▽
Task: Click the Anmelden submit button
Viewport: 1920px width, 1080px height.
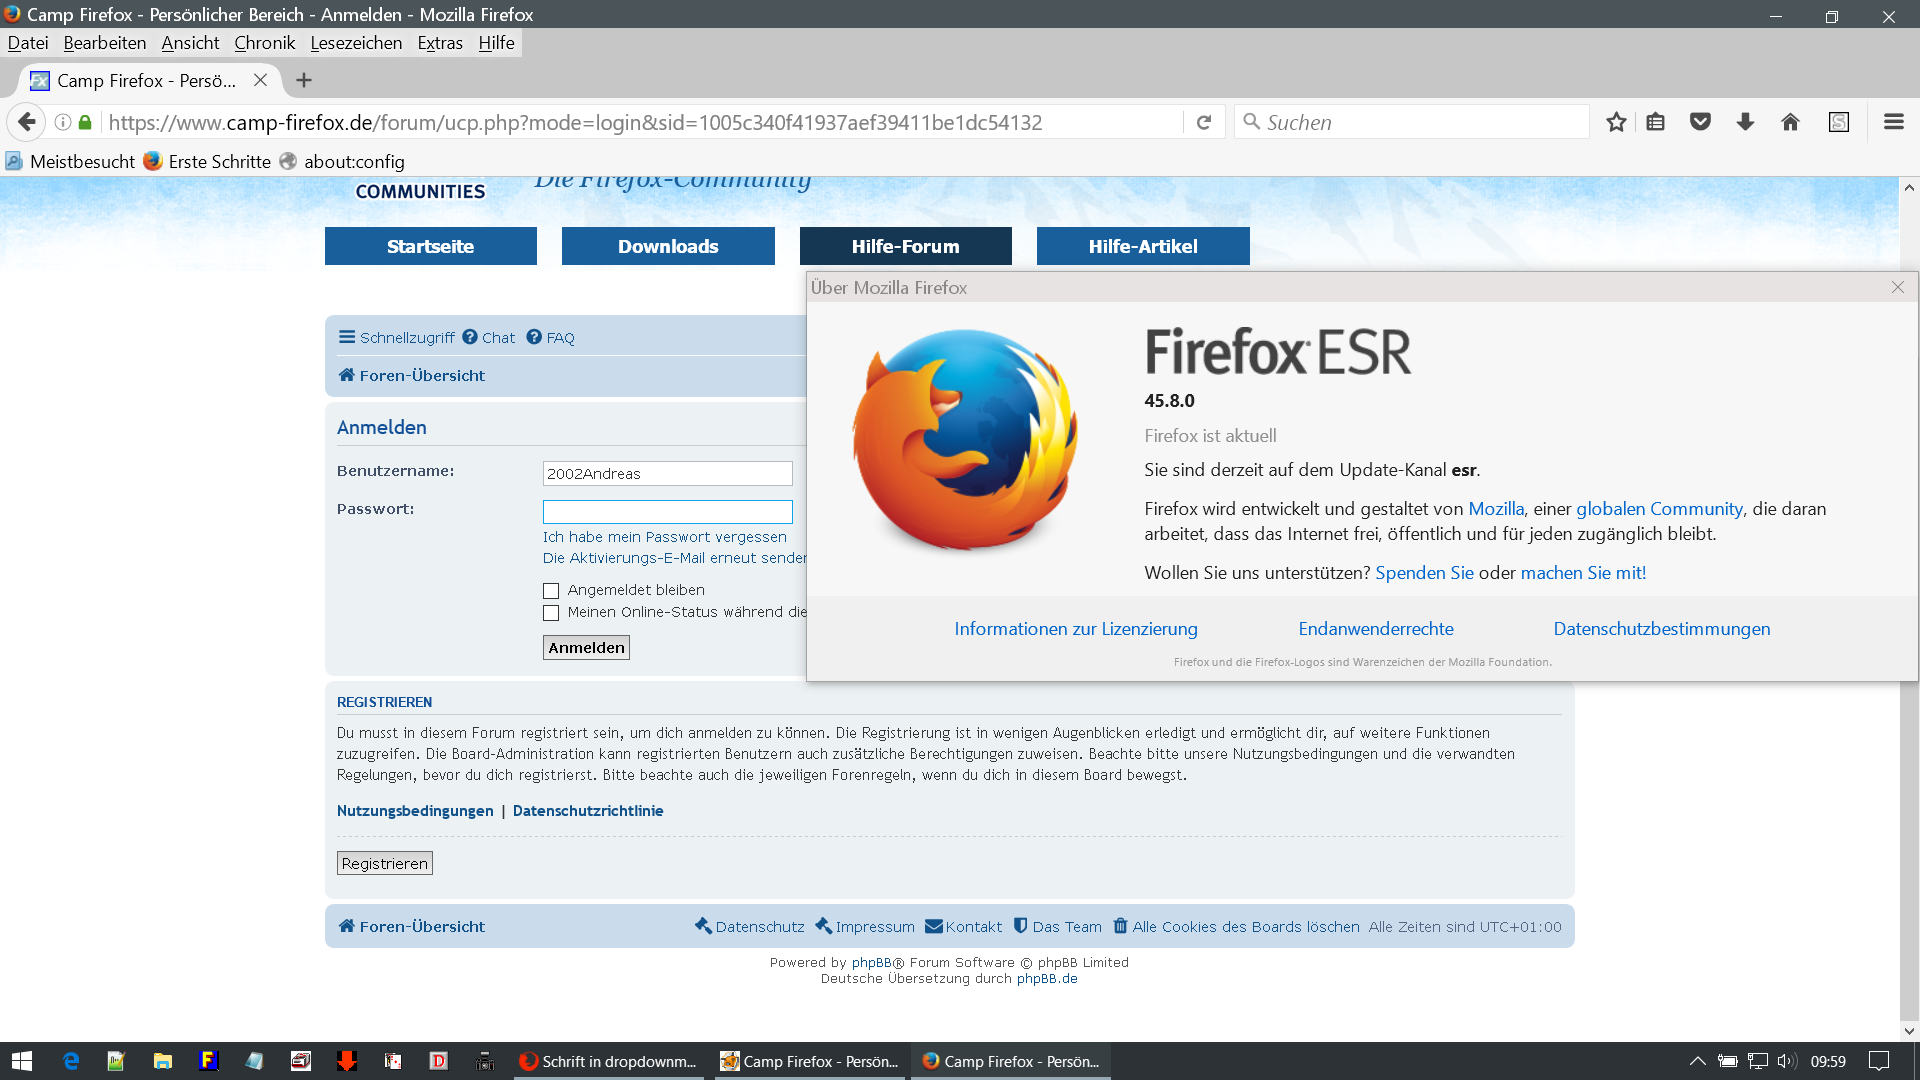Action: coord(586,648)
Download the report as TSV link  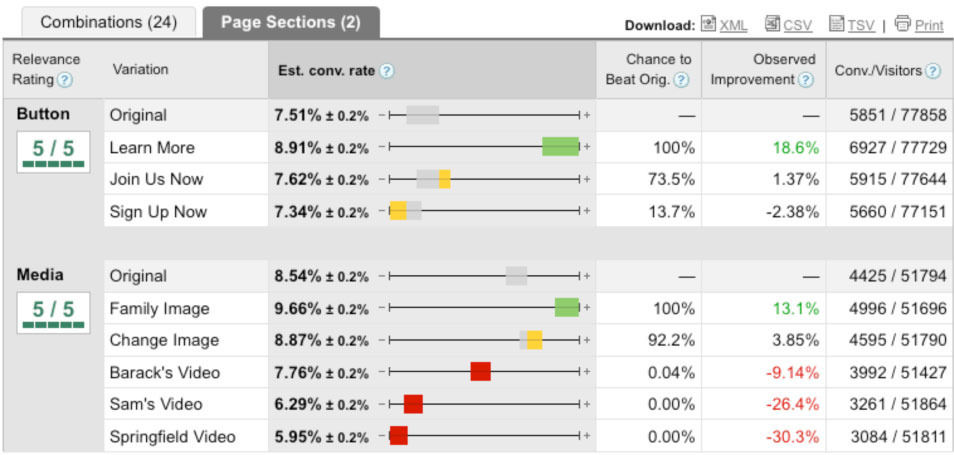[861, 25]
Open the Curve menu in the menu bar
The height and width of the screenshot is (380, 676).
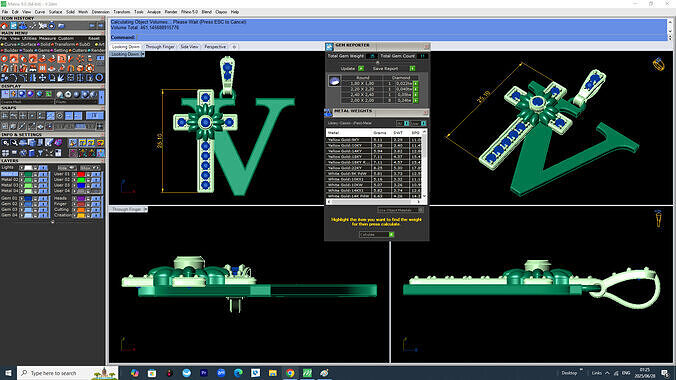(x=40, y=12)
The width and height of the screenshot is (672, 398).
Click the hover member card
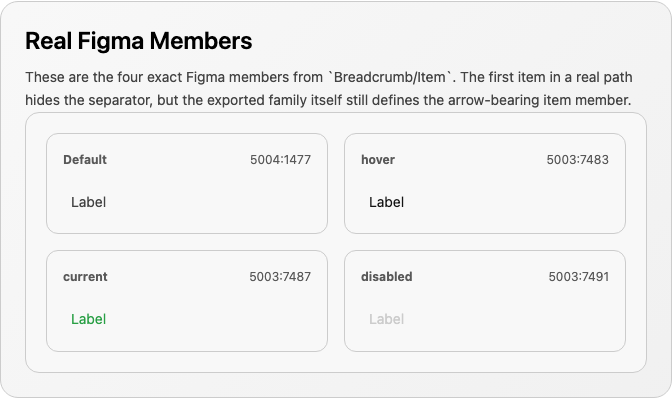tap(485, 183)
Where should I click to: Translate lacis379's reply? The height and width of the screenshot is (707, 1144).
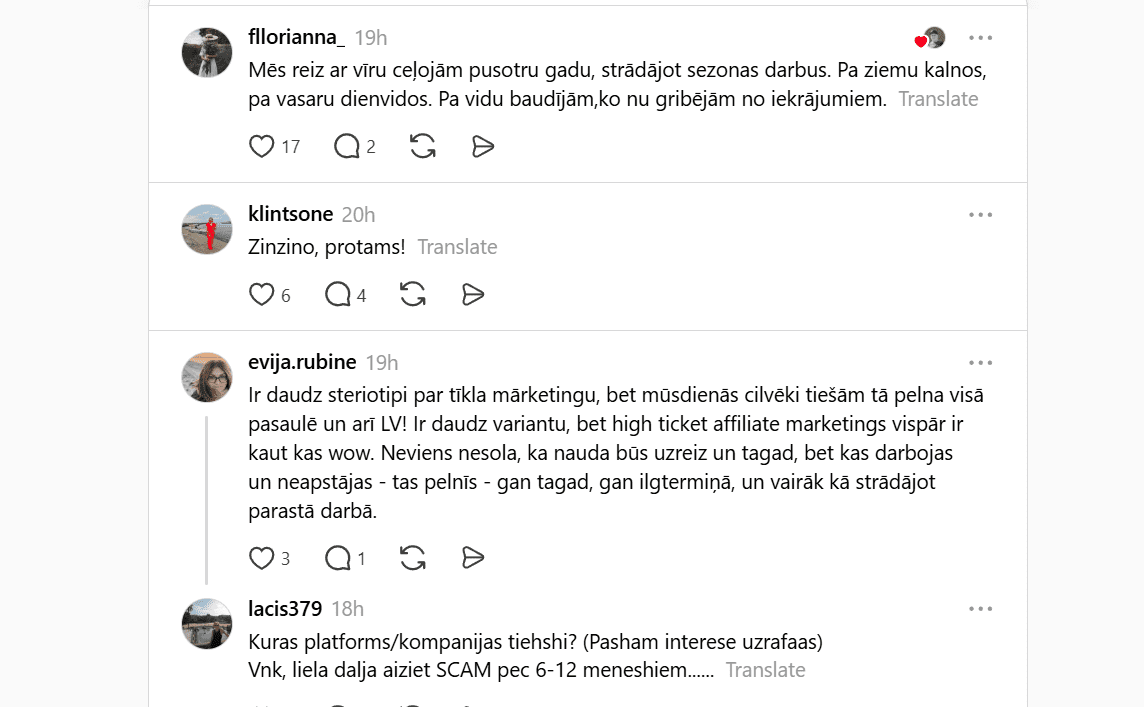point(765,670)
△
> **STATED PROBLEM**: Recast everything from the line containing "Open the Curve menu in the menu bar" down to the end of the material as a CSV with two columns, instruction and coordinates. Give one row for each text and its answer, with each field in quotes and its line breaks replaced by spaces, and leave the pictures out.

> **RESPONSE BELOW**:
instruction,coordinates
"Open the Curve menu in the menu bar The height and width of the screenshot is (380, 676).","(x=40, y=12)"
"The width and height of the screenshot is (672, 398). Click the hover member card","tap(485, 183)"
"Where should I click to: Translate lacis379's reply? The height and width of the screenshot is (707, 1144).","point(765,670)"